/---

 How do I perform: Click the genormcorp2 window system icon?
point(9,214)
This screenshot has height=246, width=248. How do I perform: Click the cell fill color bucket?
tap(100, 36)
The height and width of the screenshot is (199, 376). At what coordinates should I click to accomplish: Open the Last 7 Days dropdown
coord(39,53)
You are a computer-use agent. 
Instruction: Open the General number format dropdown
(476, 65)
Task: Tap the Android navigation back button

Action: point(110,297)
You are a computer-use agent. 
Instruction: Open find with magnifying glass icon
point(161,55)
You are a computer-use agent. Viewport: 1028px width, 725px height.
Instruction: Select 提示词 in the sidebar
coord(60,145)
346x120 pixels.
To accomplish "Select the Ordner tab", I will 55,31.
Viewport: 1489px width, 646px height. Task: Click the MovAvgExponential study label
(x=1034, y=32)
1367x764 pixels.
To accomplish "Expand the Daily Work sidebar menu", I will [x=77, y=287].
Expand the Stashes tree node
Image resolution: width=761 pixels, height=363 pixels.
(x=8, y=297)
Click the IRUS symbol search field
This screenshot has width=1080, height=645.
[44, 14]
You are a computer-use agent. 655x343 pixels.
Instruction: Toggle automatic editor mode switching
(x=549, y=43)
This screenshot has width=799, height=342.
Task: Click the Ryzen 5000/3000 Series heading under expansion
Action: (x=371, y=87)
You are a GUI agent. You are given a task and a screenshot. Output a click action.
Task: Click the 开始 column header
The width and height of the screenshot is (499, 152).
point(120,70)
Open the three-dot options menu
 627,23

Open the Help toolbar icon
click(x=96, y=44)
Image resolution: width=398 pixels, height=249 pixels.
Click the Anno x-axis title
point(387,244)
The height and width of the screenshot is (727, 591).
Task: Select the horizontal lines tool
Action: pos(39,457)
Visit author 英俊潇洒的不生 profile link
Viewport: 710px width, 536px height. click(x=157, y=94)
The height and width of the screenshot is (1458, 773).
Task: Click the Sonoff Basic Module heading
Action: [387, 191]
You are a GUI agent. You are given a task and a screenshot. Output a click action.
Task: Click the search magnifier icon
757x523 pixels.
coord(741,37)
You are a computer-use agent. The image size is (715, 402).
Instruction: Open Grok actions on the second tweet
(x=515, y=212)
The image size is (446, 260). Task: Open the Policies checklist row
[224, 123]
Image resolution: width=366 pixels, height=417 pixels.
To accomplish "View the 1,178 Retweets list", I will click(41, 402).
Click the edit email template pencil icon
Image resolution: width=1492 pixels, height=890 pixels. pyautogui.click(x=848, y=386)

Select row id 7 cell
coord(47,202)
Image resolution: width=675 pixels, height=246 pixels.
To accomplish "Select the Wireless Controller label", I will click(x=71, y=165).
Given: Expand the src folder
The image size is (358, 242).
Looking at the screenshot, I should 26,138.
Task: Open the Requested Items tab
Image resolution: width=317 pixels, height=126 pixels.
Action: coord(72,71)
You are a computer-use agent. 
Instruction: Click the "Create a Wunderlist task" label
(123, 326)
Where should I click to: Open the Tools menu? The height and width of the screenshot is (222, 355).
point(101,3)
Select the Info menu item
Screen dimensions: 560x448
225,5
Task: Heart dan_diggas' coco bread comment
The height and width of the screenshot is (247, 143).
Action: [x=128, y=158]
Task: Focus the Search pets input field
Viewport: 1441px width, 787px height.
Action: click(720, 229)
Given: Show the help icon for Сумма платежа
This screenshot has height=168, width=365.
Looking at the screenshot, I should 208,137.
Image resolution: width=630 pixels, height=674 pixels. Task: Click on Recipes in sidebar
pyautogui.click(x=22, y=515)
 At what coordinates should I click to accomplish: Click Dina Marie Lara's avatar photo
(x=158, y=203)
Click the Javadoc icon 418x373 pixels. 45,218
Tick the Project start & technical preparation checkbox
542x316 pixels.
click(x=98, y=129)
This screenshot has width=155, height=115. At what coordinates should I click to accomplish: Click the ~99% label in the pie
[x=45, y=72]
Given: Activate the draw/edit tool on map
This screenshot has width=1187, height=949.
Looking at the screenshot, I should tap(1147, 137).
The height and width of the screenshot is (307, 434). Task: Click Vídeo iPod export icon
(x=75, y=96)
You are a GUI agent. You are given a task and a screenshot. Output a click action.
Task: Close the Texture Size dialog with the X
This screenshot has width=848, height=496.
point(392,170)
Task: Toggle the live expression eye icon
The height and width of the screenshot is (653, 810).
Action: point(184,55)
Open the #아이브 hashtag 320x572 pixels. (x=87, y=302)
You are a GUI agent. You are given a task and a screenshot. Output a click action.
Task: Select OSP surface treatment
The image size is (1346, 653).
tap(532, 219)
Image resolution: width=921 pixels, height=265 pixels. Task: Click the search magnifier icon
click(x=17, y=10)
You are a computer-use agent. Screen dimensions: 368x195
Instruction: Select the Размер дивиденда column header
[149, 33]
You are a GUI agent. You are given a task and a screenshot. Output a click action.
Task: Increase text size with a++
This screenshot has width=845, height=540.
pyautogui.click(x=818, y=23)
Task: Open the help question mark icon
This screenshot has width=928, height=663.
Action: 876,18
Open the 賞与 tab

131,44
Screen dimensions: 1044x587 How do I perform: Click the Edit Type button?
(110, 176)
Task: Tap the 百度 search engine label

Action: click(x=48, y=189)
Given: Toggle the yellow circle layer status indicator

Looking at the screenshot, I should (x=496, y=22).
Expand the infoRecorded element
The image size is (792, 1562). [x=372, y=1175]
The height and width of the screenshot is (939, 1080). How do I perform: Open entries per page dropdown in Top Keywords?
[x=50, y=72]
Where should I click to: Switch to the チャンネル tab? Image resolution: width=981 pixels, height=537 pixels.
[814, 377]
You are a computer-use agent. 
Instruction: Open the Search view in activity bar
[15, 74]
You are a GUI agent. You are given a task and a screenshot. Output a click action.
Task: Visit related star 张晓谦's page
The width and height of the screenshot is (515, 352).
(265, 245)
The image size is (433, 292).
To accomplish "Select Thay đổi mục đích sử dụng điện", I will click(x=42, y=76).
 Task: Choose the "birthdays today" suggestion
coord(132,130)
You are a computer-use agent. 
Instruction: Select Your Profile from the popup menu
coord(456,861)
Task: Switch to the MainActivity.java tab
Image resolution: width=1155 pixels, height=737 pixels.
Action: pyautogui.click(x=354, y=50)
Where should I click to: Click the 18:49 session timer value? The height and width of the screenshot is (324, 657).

\---

Description of the task:
Each record above has to be set down again, exactly and completely.

The answer:
 How do I perform: Click the genormcorp2 window system icon?
point(9,214)
This screenshot has height=246, width=248. How do I perform: Click the cell fill color bucket?
tap(100, 36)
The height and width of the screenshot is (199, 376). At what coordinates should I click to accomplish: Open the Last 7 Days dropdown
coord(39,53)
You are a computer-use agent. 
Instruction: Open the General number format dropdown
(476, 65)
Task: Tap the Android navigation back button

Action: point(110,297)
You are a computer-use agent. 
Instruction: Open find with magnifying glass icon
point(161,55)
You are a computer-use agent. Viewport: 1028px width, 725px height.
Instruction: Select 提示词 in the sidebar
coord(60,145)
346x120 pixels.
To accomplish "Select the Ordner tab", I will 55,31.
Viewport: 1489px width, 646px height. Task: Click the MovAvgExponential study label
(x=1034, y=32)
1367x764 pixels.
To accomplish "Expand the Daily Work sidebar menu", I will [x=77, y=287].
Expand the Stashes tree node
Image resolution: width=761 pixels, height=363 pixels.
(x=8, y=297)
Click the IRUS symbol search field
This screenshot has width=1080, height=645.
[44, 14]
You are a computer-use agent. 655x343 pixels.
Instruction: Toggle automatic editor mode switching
(x=549, y=43)
This screenshot has width=799, height=342.
Task: Click the Ryzen 5000/3000 Series heading under expansion
Action: (x=371, y=87)
You are a GUI agent. You are given a task and a screenshot. Output a click action.
Task: Click the 开始 column header
The width and height of the screenshot is (499, 152).
point(120,70)
Open the three-dot options menu
 627,23

Open the Help toolbar icon
click(x=96, y=44)
Image resolution: width=398 pixels, height=249 pixels.
Click the Anno x-axis title
point(387,244)
The height and width of the screenshot is (727, 591).
Task: Select the horizontal lines tool
Action: pos(39,457)
Visit author 英俊潇洒的不生 profile link
Viewport: 710px width, 536px height. click(x=157, y=94)
The height and width of the screenshot is (1458, 773).
Task: Click the Sonoff Basic Module heading
Action: [387, 191]
You are a GUI agent. You are given a task and a screenshot. Output a click action.
Task: Click the search magnifier icon
757x523 pixels.
coord(741,37)
You are a computer-use agent. The image size is (715, 402).
Instruction: Open Grok actions on the second tweet
(x=515, y=212)
The image size is (446, 260). Task: Open the Policies checklist row
[224, 123]
Image resolution: width=366 pixels, height=417 pixels.
To accomplish "View the 1,178 Retweets list", I will click(41, 402).
Click the edit email template pencil icon
Image resolution: width=1492 pixels, height=890 pixels. pyautogui.click(x=848, y=386)

Select row id 7 cell
coord(47,202)
Image resolution: width=675 pixels, height=246 pixels.
To accomplish "Select the Wireless Controller label", I will click(x=71, y=165).
Given: Expand the src folder
The image size is (358, 242).
Looking at the screenshot, I should 26,138.
Task: Open the Requested Items tab
Image resolution: width=317 pixels, height=126 pixels.
Action: coord(72,71)
You are a computer-use agent. 
Instruction: Click the "Create a Wunderlist task" label
(123, 326)
Where should I click to: Open the Tools menu? The height and width of the screenshot is (222, 355).
point(101,3)
Select the Info menu item
Screen dimensions: 560x448
225,5
Task: Heart dan_diggas' coco bread comment
The height and width of the screenshot is (247, 143).
Action: [x=128, y=158]
Task: Focus the Search pets input field
Viewport: 1441px width, 787px height.
Action: click(720, 229)
Given: Show the help icon for Сумма платежа
This screenshot has height=168, width=365.
Looking at the screenshot, I should 208,137.
Image resolution: width=630 pixels, height=674 pixels. Task: Click on Recipes in sidebar
pyautogui.click(x=22, y=515)
 At what coordinates should I click to accomplish: Click Dina Marie Lara's avatar photo
(x=158, y=203)
Click the Javadoc icon 418x373 pixels. 45,218
Tick the Project start & technical preparation checkbox
542x316 pixels.
click(x=98, y=129)
This screenshot has width=155, height=115. At what coordinates should I click to accomplish: Click the ~99% label in the pie
[x=45, y=72]
Given: Activate the draw/edit tool on map
This screenshot has width=1187, height=949.
Looking at the screenshot, I should tap(1147, 137).
The height and width of the screenshot is (307, 434). Task: Click Vídeo iPod export icon
(x=75, y=96)
You are a GUI agent. You are given a task and a screenshot. Output a click action.
Task: Close the Texture Size dialog with the X
This screenshot has width=848, height=496.
point(392,170)
Task: Toggle the live expression eye icon
The height and width of the screenshot is (653, 810).
Action: point(184,55)
Open the #아이브 hashtag 320x572 pixels. (x=87, y=302)
You are a GUI agent. You are given a task and a screenshot. Output a click action.
Task: Select OSP surface treatment
The image size is (1346, 653).
tap(532, 219)
Image resolution: width=921 pixels, height=265 pixels. Task: Click the search magnifier icon
click(x=17, y=10)
You are a computer-use agent. Screen dimensions: 368x195
Instruction: Select the Размер дивиденда column header
[149, 33]
You are a GUI agent. You are given a task and a screenshot. Output a click action.
Task: Increase text size with a++
This screenshot has width=845, height=540.
pyautogui.click(x=818, y=23)
Task: Open the help question mark icon
This screenshot has width=928, height=663.
Action: 876,18
Open the 賞与 tab

131,44
Screen dimensions: 1044x587 How do I perform: Click the Edit Type button?
(110, 176)
Task: Tap the 百度 search engine label

Action: click(x=48, y=189)
Given: Toggle the yellow circle layer status indicator

Looking at the screenshot, I should (x=496, y=22).
Expand the infoRecorded element
The image size is (792, 1562). [x=372, y=1175]
The height and width of the screenshot is (939, 1080). How do I perform: Open entries per page dropdown in Top Keywords?
[x=50, y=72]
Where should I click to: Switch to the チャンネル tab? Image resolution: width=981 pixels, height=537 pixels.
[814, 377]
You are a computer-use agent. 
Instruction: Open the Search view in activity bar
[15, 74]
You are a GUI agent. You are given a task and a screenshot. Output a click action.
Task: Visit related star 张晓谦's page
The width and height of the screenshot is (515, 352).
(265, 245)
The image size is (433, 292).
To accomplish "Select Thay đổi mục đích sử dụng điện", I will click(x=42, y=76).
 Task: Choose the "birthdays today" suggestion
coord(132,130)
You are a computer-use agent. 
Instruction: Select Your Profile from the popup menu
coord(456,861)
Task: Switch to the MainActivity.java tab
Image resolution: width=1155 pixels, height=737 pixels.
Action: pyautogui.click(x=354, y=50)
Where should I click to: Click the 18:49 session timer value? The height and width of the screenshot is (324, 657).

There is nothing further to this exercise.